Information provided START

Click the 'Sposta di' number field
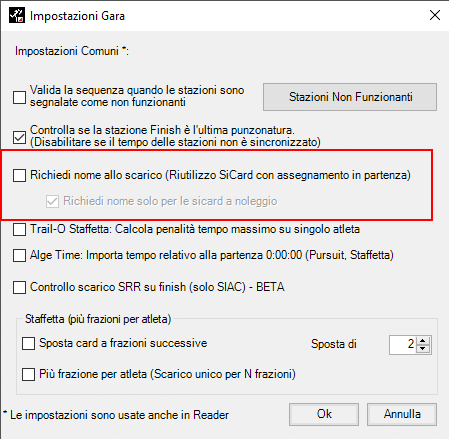coord(403,345)
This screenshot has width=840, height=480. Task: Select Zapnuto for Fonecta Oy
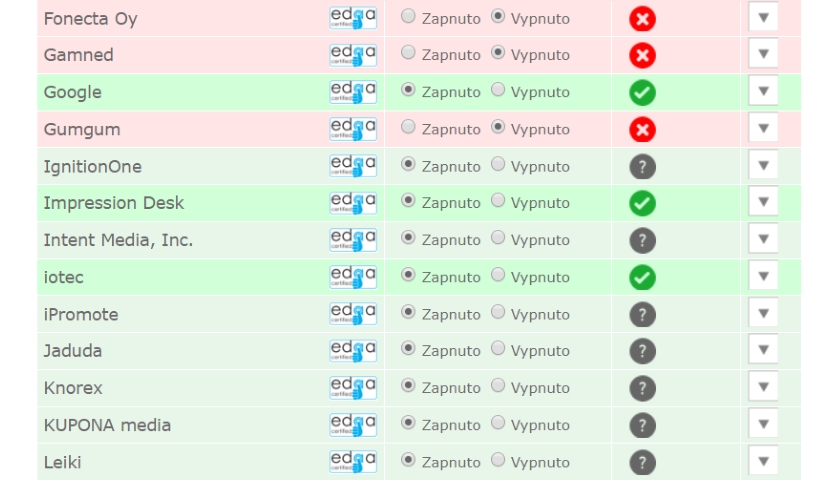(408, 16)
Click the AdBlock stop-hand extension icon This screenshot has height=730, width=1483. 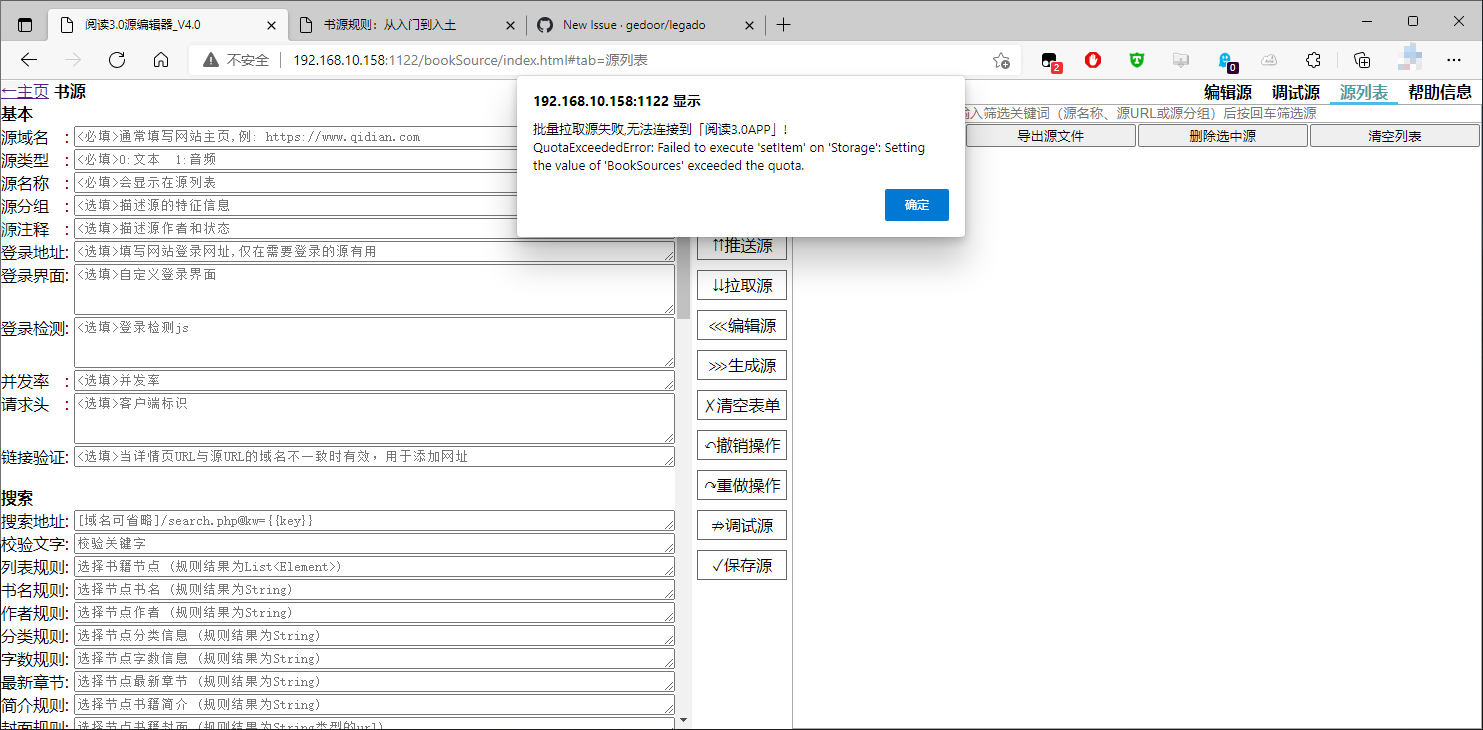1092,60
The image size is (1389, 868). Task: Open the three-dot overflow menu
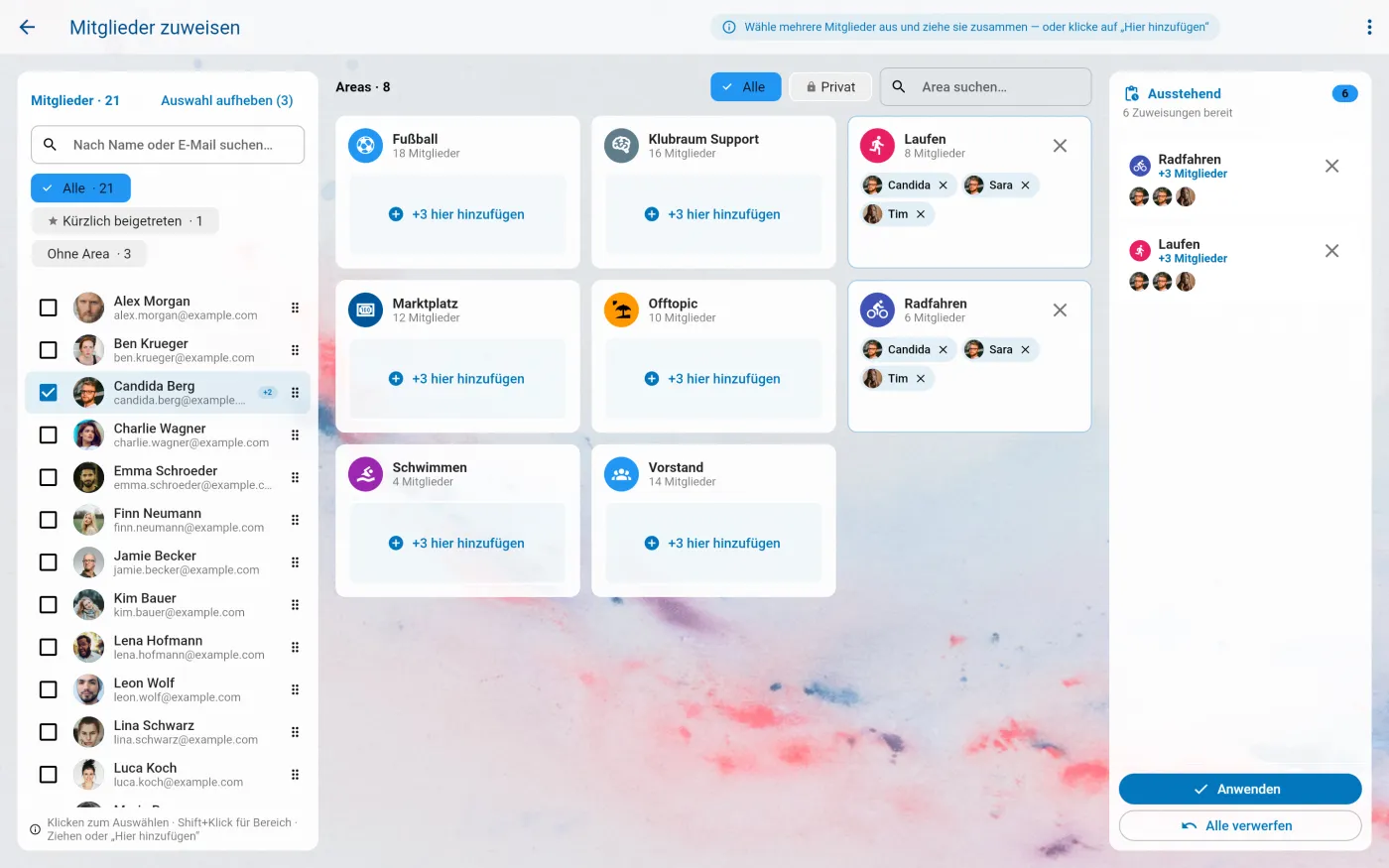point(1369,28)
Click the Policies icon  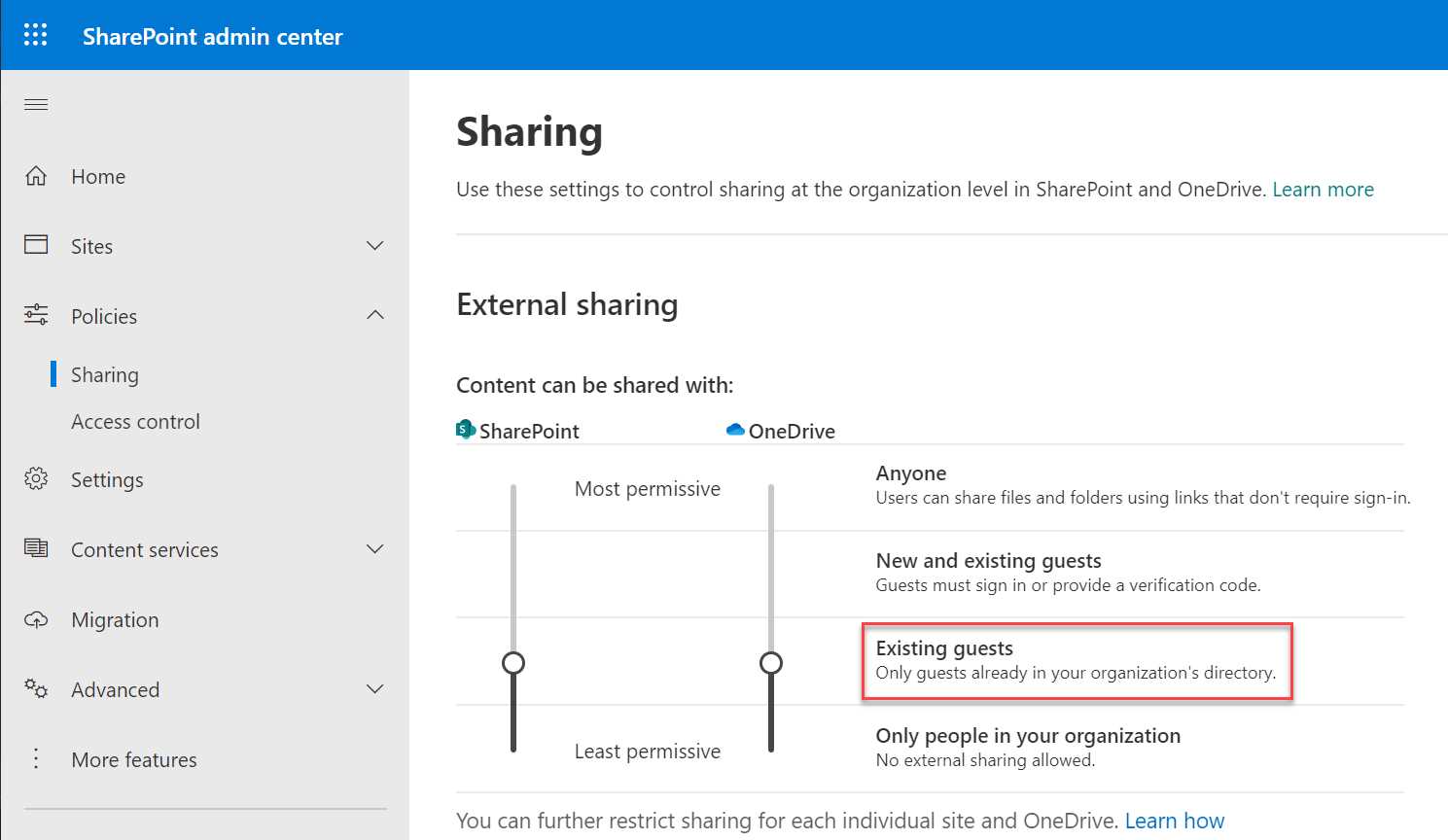[35, 315]
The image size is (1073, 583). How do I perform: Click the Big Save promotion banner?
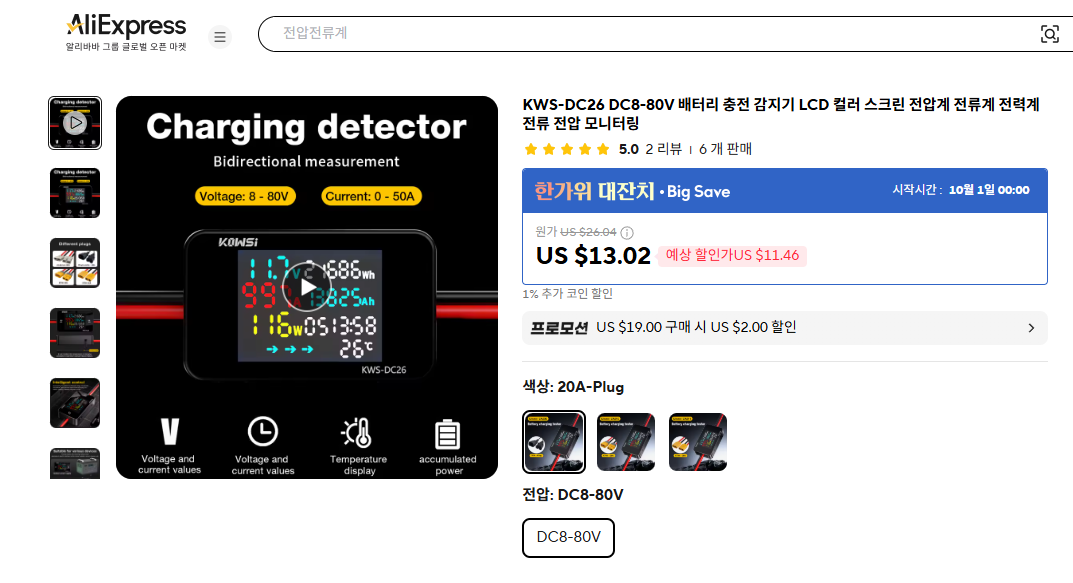[x=785, y=191]
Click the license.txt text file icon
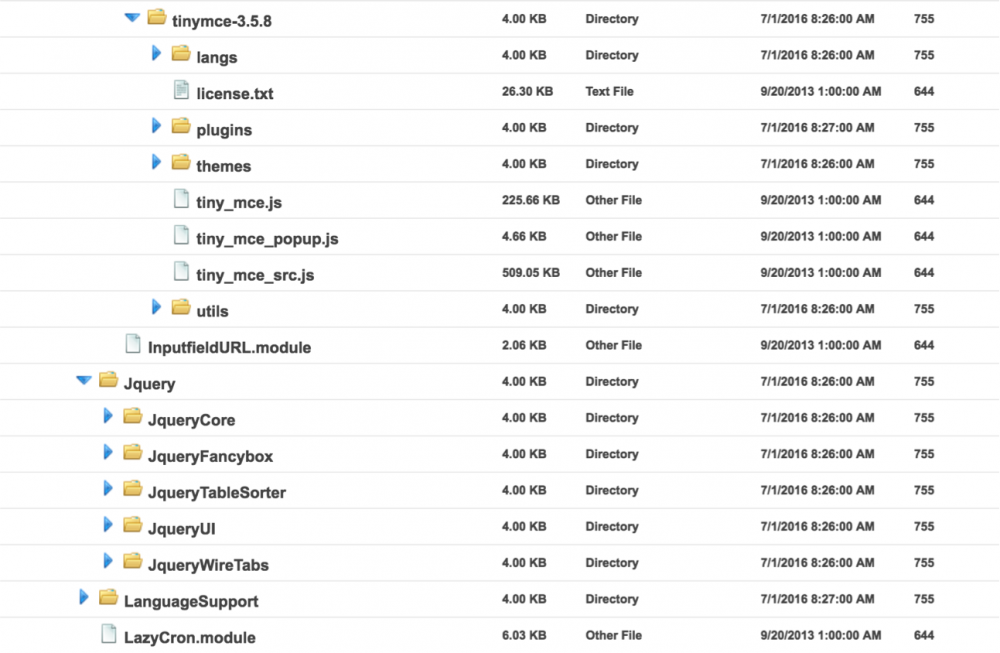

Information provided END

• What to produce: Word for word, give again the lines from the line with "The image size is (1073, 583)." through the end of the records above, with both ends included and the pictures left out.

• Finished task:
The image size is (1073, 583). How do I perform: Click the Big Save promotion banner?
[x=785, y=191]
Click the license.txt text file icon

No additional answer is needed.